HOW TO COMPLETE THIS TASK: Leave out the images and return all the data word for word.

--

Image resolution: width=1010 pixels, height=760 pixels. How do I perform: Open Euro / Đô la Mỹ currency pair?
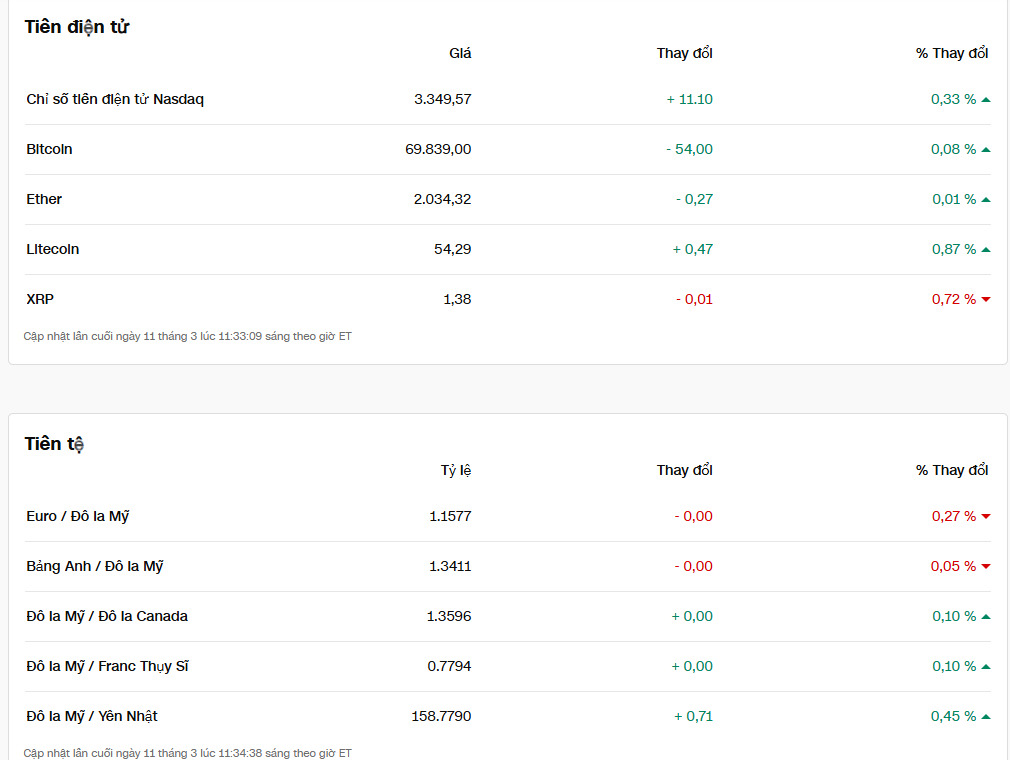point(78,516)
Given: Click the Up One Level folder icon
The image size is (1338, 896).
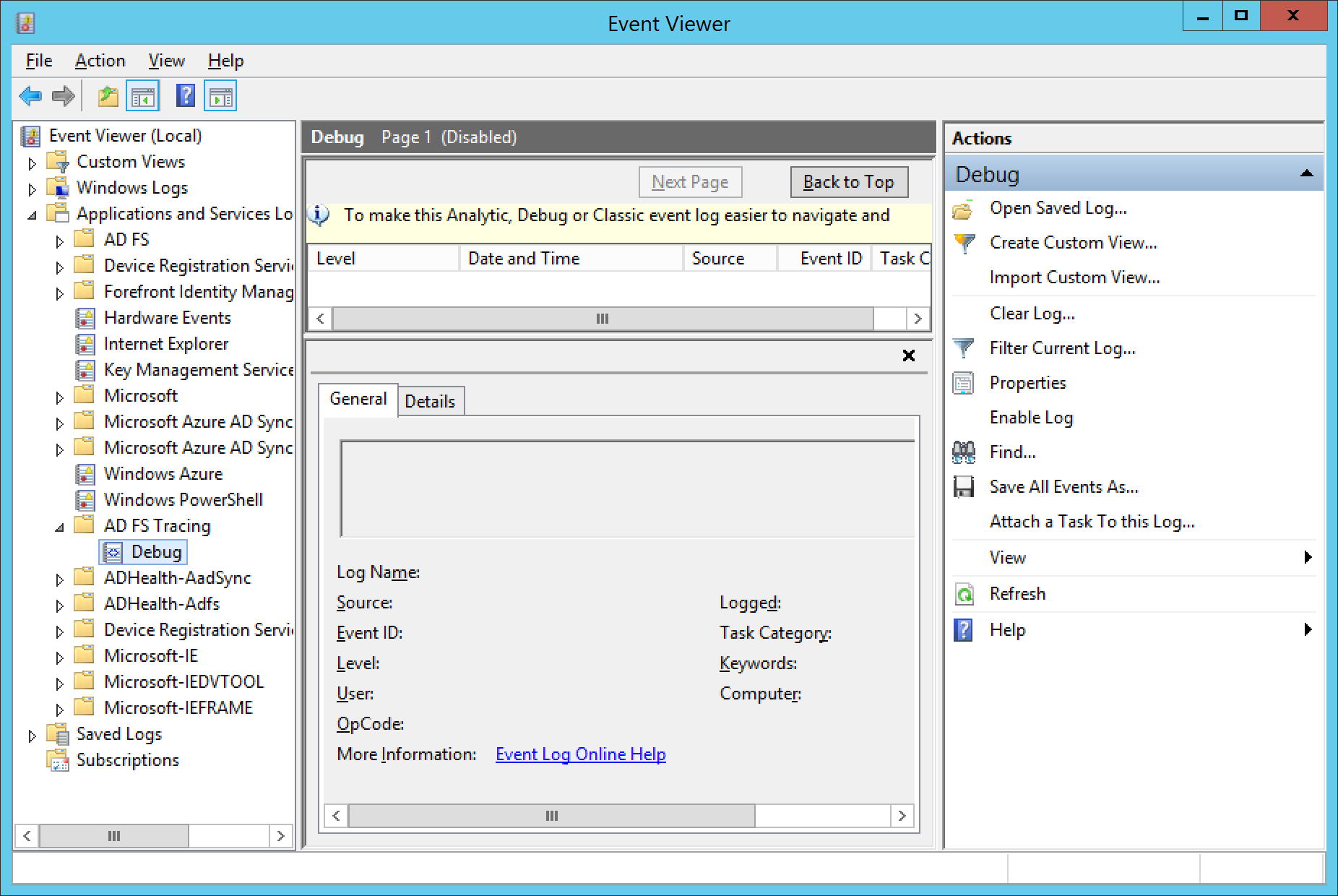Looking at the screenshot, I should pyautogui.click(x=108, y=96).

--

OUTPUT BELOW:
Image resolution: width=1010 pixels, height=760 pixels. How do I perform: Open Euro / Đô la Mỹ currency pair?
point(78,516)
Given: Click the Up One Level folder icon
The image size is (1338, 896).
Looking at the screenshot, I should pyautogui.click(x=108, y=96).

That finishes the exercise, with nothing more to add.